The skies wander overhead, now blue, now slate:
Winter would be known by his cold cutting snow
If June did not borrow his armour also.
Yet this is my country be loved by me best,
The first land that rose from Chaos and the Flood,
Nursing no fat valleys for comfort and rest,
Trampled by no hard hooves, stained with no blood.
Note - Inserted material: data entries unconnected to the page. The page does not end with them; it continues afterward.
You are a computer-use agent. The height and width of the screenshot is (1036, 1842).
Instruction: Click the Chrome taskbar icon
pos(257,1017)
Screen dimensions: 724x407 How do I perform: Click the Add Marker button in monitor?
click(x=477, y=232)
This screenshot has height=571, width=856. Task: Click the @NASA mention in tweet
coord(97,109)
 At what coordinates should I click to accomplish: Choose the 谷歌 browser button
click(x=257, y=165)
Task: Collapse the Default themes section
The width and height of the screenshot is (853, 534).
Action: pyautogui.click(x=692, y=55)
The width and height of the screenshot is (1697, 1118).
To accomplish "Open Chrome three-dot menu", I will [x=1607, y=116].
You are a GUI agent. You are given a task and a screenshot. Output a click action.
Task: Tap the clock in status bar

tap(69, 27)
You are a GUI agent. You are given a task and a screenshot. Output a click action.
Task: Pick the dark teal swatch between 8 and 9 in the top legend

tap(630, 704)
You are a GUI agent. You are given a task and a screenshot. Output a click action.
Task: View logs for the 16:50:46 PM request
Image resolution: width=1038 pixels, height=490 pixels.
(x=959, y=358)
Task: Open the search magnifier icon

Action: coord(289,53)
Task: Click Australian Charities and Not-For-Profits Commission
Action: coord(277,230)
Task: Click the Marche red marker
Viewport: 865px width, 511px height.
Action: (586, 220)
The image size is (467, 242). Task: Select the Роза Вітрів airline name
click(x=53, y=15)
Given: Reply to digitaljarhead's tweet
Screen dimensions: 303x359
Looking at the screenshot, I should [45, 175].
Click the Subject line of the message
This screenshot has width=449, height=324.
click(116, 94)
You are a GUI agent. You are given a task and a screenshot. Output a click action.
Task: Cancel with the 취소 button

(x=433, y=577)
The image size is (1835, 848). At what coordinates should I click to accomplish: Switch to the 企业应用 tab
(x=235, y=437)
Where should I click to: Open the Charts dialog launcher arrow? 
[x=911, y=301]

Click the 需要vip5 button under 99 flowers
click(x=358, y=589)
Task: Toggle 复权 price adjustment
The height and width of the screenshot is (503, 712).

Bold immortal country whose hill tops have stood
Strongholds for the proud gods when on earth they go,
Terror for fat burghers in far plains below.

ADVICE TO LOVERS.
I knew an old man at a Fair
Who made it his twice-yearly task
To clamber on a cider cask
And cry to all the yokels there:--
"Lovers to-day and for all time
Preserve the meaning of my rhyme:
Love is not kindly nor yet grim
But does to you as you to him.
"Whistle, and Love will come to you,
Hiss, and he fades without a word,
Do wrong, and he great wrong will do,
Speak, he retells what he has heard.
"Then all you lovers have good heed
Vex not young Love in word or deed:
Love never leaves an unpaid debt,
He will not pardon nor forget."
The old man's voice was sweet yet loud
And this shows what a man was he,
He'd scatter apples to the crowd
And give great draughts of cider, free.

NEBUCHADNEZZAR'S FALL.
Frowning over the riddle that Daniel told,
Down through the mist hung garden, below a feeble sun,
The King of Persia walked: oh, the chilling cold!
His mind was webbed with a grey shroud vapour-spun.
Here for the pride of his soaring eagle heart,
Here for his great hand searching the skies for food,
Here for his courtship of Heaven's high stars he shall smart,
Nebuchadnezzar shall fall, crawl, be subdued.